RECORDS FOR PROCESSING start

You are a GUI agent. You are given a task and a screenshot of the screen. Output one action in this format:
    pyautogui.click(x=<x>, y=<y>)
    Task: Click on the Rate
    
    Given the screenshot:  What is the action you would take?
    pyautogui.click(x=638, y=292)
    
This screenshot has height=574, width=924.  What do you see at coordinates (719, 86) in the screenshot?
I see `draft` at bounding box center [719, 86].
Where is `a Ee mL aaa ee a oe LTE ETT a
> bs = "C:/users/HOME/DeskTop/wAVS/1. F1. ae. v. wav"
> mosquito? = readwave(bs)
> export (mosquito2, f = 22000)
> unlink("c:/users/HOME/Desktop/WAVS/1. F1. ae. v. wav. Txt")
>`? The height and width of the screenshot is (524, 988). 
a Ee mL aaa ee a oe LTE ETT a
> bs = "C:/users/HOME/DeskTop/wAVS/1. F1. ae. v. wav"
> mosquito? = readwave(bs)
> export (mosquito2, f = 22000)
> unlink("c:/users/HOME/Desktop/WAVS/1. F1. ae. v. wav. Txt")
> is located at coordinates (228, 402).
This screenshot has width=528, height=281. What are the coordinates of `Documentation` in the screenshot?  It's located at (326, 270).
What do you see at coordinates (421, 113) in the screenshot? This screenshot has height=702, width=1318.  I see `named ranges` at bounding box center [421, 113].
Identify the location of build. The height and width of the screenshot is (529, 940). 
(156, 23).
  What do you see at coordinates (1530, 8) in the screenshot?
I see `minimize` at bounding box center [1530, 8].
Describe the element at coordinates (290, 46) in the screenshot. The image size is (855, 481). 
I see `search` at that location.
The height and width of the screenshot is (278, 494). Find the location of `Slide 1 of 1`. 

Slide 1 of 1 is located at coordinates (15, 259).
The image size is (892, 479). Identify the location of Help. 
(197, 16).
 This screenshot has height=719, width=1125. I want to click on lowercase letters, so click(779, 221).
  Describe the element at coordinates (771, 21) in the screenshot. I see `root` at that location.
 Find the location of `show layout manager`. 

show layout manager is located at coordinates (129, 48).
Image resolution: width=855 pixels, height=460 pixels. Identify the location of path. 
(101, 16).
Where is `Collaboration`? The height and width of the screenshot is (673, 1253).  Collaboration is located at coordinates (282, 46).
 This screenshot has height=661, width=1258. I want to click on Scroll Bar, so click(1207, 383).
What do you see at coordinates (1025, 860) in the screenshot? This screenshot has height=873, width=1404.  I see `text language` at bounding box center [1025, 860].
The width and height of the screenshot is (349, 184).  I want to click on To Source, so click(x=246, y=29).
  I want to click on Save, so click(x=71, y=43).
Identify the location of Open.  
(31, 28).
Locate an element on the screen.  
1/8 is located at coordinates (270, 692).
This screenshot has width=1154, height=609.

RECORDS FOR PROCESSING end

DIRECTION. Please return every line in the data above that contains the string "size".

ANSWER BELOW.
Describe the element at coordinates (290, 46) in the screenshot. The image size is (855, 481). 
The image size is (892, 479). Identify the location of Help. 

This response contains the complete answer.